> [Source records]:
____
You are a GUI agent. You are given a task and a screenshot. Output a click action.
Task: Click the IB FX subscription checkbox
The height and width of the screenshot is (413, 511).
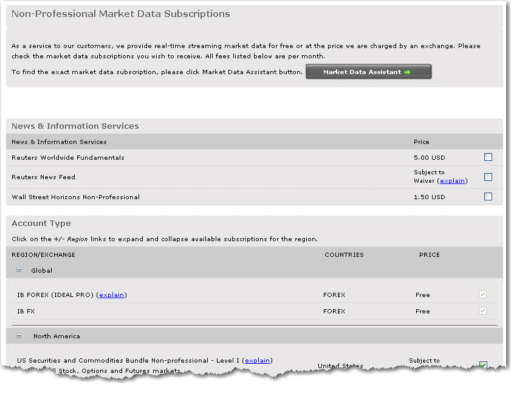pos(483,311)
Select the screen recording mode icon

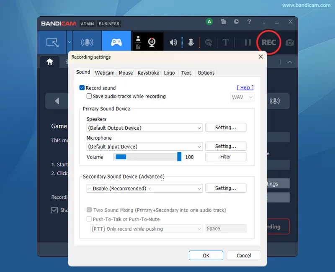tap(52, 43)
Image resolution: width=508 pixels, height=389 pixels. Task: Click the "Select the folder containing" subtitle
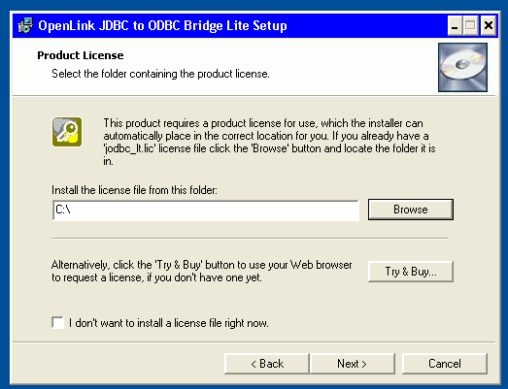[x=160, y=74]
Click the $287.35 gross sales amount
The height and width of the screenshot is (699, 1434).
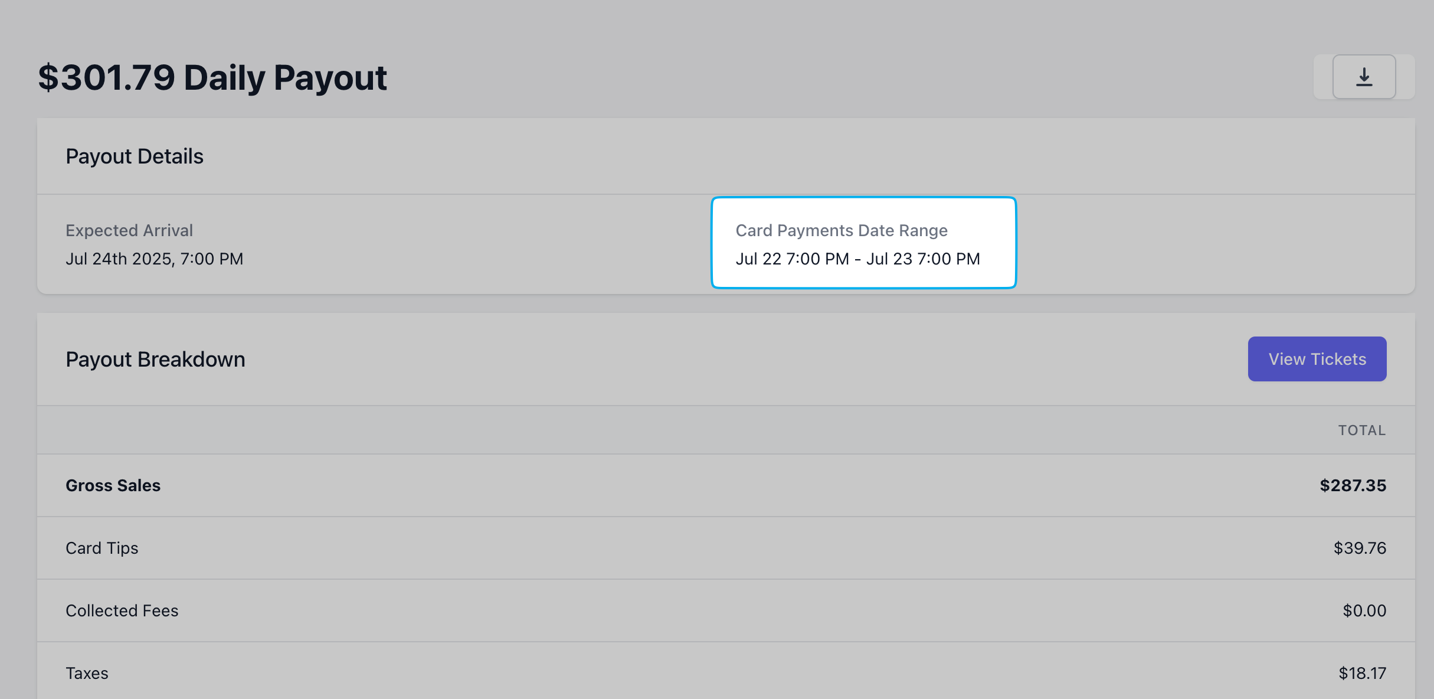1353,485
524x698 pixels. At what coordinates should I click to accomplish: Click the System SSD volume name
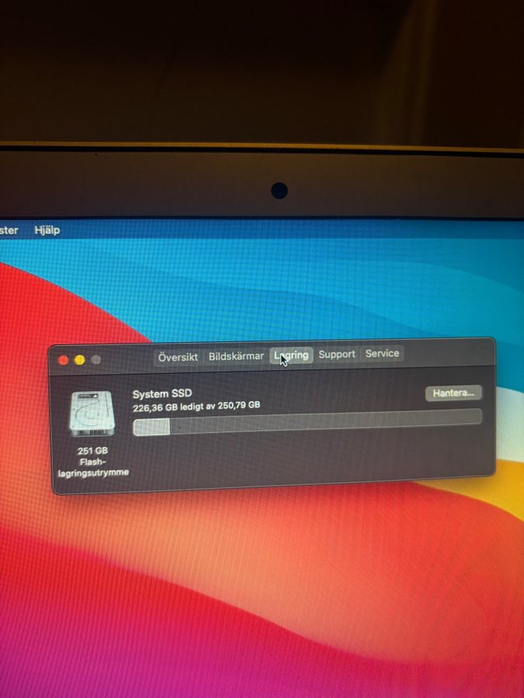point(161,394)
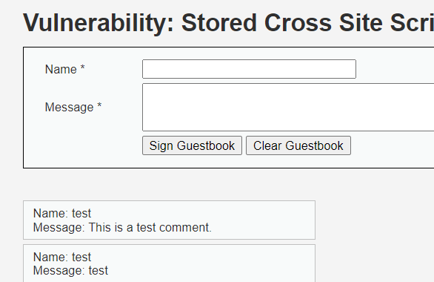
Task: Click the word 'Guestbook' on the Sign button
Action: click(x=206, y=145)
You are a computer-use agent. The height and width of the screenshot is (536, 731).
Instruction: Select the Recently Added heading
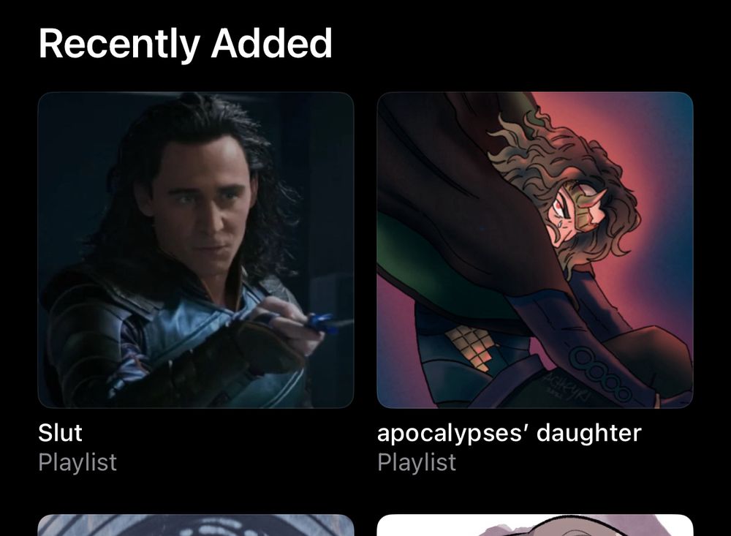pos(185,44)
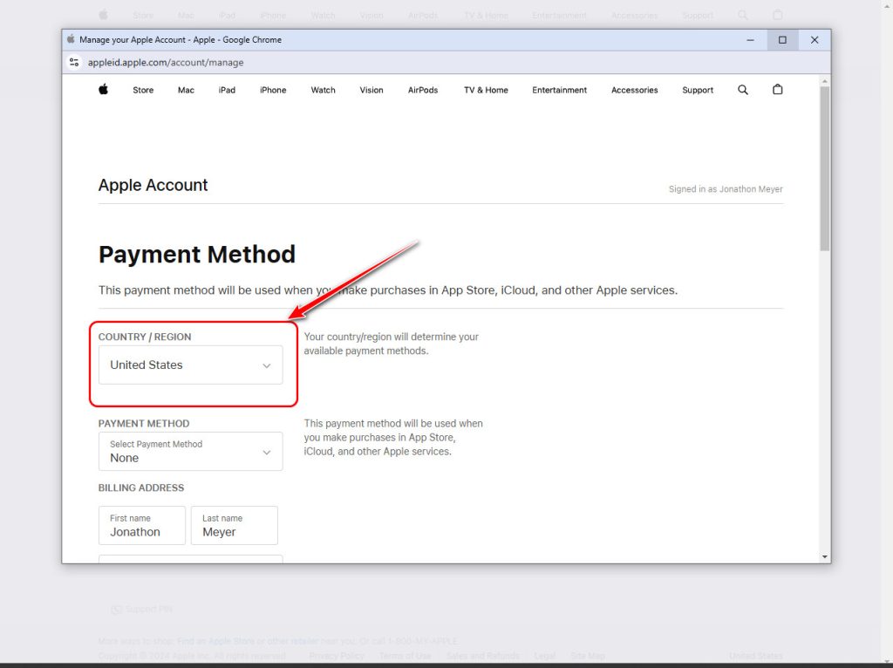This screenshot has height=668, width=893.
Task: Open the shopping bag icon
Action: click(x=777, y=90)
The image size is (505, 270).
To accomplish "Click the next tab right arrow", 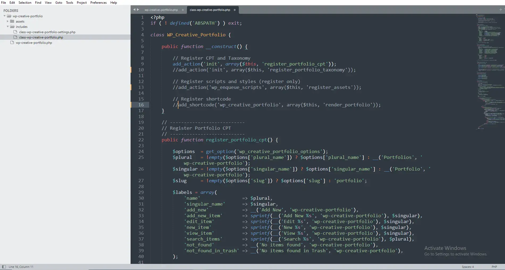I will [x=138, y=10].
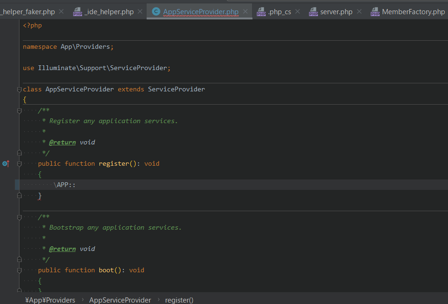Collapse the boot() function body
Viewport: 448px width, 304px height.
pyautogui.click(x=19, y=270)
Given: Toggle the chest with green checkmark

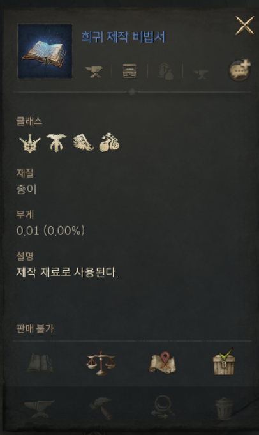Looking at the screenshot, I should (x=224, y=362).
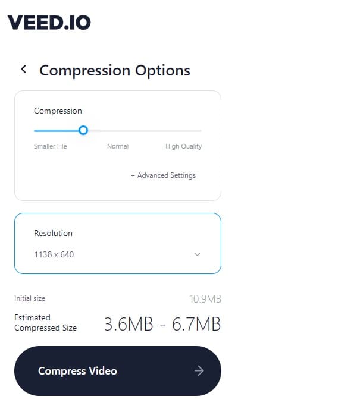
____
> [TASK ITEM]:
When a line of the data holds the string "agent", pick it out and copy it.

> [WRITTEN RESPONSE]:
You are a GUI agent. You are given a task and a screenshot. Output a click action.
You are a computer-use agent. The height and width of the screenshot is (536, 731).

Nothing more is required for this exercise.